Setup Grafana OnCall @Home
Hello visitor! I hope you are fine.
It’s nice to meet you here.
Oh, you are passionate about alerting? Like me! What a coincidence!
OK, I knew, you are here because of the title…
I’m so happy to share with you my passion. What to say to start… hum… did you hear about Grafana OnCall?!
Will it continue like this for long?
It’s totally awesome, let’s talk about it. Come on, take a lemonade and be prepare for the fun!
Fun, really? Oh, God!
What is Grafana OnCall?
Grafana OnCall is an Open Source Software on-call management system developed by Grafana Labs, famous cloud company for products like Grafana and Loki. Their product are awesome, open-source (and we love open-source) and self-hostable.
If you don’t know Grafana’s products well, you could spend the rest of the day to pay attention to them. It will be worth!
An on-call management system starts to be useful when you have several alerts to manage, on-call cycles to handle and lot of people to organize! Grafana and Alert Manager are great to forward alert to a media, but it stays limited for a professionnal usage. Grafana on-call introduces on-call schedule, SMS/Phone alerts and complexe incident management.
General setup
Required material
- Kubernetes cluster (Suggestions: k3s or k3d)
- Grafana instance configured (Oncall’s chart provides its but I prefer to integrate oncall on my instance, don’t you?)
OnCall Installation
Useful links
Default
# Install grafana repository
helm repo add grafana https://grafana.github.io/helm-charts
helm repo update
# Default configuration
helm install \
--wait \
--set base_url=example.com \
--set grafana."grafana\.ini".server.domain=example.com \
release-oncall \
grafana/oncall
Suggested values
That’s probably the main part of why I am writing this article. I had to find a lot of specific configuration and there is not a lot of article/Github issue about it. Here it’s my final values file with the correct configuration.
base_url: oncall.example.org
base_url_protocol: https
env:
# https://community.grafana.com/t/grafana-oss-oncall-invalid-token-for-cloud/109543/8
# Author's note: It seems to be this URL for every european users. Maybe in your case it might be different.

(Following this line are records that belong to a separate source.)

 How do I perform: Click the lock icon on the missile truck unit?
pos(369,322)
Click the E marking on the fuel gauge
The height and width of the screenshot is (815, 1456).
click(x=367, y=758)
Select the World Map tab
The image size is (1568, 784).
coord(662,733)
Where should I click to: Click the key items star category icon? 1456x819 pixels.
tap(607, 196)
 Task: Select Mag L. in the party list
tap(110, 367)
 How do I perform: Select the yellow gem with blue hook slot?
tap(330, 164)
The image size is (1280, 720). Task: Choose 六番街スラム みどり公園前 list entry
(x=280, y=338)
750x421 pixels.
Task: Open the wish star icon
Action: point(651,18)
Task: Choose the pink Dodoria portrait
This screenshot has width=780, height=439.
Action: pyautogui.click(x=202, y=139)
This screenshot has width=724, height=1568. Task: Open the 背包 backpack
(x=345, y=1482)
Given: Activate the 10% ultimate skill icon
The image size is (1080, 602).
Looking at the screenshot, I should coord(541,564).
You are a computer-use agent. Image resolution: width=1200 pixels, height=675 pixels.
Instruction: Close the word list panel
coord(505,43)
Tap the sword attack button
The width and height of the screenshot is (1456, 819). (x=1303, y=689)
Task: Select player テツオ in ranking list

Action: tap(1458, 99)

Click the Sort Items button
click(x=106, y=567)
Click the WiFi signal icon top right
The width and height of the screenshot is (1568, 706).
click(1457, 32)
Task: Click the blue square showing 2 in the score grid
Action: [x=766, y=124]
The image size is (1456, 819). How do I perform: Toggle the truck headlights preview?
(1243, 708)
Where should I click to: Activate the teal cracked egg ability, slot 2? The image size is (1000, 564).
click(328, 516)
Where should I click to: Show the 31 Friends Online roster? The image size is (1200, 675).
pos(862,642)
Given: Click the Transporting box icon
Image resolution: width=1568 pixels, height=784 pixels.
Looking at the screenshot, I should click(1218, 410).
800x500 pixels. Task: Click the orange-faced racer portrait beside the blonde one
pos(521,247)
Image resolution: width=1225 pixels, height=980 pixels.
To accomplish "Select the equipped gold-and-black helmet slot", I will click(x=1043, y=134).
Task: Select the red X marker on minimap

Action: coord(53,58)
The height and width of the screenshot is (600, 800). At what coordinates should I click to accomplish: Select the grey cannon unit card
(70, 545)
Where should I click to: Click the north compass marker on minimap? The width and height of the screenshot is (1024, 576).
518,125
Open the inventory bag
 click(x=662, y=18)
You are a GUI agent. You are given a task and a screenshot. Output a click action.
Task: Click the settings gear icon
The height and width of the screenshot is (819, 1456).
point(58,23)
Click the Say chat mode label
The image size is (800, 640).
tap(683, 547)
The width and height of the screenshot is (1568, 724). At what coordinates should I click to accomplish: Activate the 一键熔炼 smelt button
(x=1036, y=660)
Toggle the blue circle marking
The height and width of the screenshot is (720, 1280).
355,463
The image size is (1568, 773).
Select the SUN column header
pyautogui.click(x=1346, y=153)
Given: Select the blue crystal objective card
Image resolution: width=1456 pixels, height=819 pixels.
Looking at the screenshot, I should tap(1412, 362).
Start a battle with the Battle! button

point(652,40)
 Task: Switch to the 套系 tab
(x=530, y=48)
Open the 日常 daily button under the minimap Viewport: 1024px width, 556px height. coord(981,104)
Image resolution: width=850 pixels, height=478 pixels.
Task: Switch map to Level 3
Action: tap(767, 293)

# Anyway, when you create a token on Grafana Cloud, they give you an URL... that might be the correct one to use.
GRAFANA_CLOUD_ONCALL_API_URL: https://oncall-prod-eu-west-0.grafana.net/oncall
ui:
# Author's note: when enabled, it requires a Docker image which is not public
enabled: false # Seems to be a private project
oncall:
devMode: false
mirageCipherIV: random-16-bytes-string
ingress:
enabled: true
# Author's note: add your favorite ingress configuration
ingress-nginx:
enabled: false
externalGrafana:
# Author's note: I use my grafana instance. Don't forget to add the port when
# your use internal DNS!
url: http://my-grafana-service.monitoring:3000
database:
type: postgresql
# It was easier to configure it and nevertheless I think it's better to have the persistence
# layer in a secured postgres, thus we don't give much attention to our testing project's persitence, PVC, etc...
externalPostgresql:
host: db_host
port: 5432
db_name: db_name
user: db_user
password: db_password
# Use an existing secret for the database password
existingSecret:
# The key in the secret containing the database password
passwordKey:
# Extra options (see example below)
# Reference: https://www.postgresql.org/docs/current/libpq-connect.html#LIBPQ-PARAMKEYWORDS
options:
# options: >-
# sslmode=verify-full
# sslrootcert=/mnt/postgres-tls/ca.crt
# sslcert=/mnt/postgres-tls/client.crt
# sslkey=/mnt/postgres-tls/client.key
# Author's note: we use our own Grafana instance
grafana:
enabled: false
cert-manager:
enabled: false
mariadb:
enabled: false
# Author's note: we use our own PostgreSQL instance
postgresql:
enabled: false
redis:
enabled: true
architecture: standalone
auth:
enabled: true
master:
# Author's note: personnal opinion, I don't like stateful app
# so if it's not necessary, I let applications lose their data
# Please do as you want!
persistence:
enabled: false
# Author's note: Rabbitmq was pretty hard to correctly configure. It's my working configuration.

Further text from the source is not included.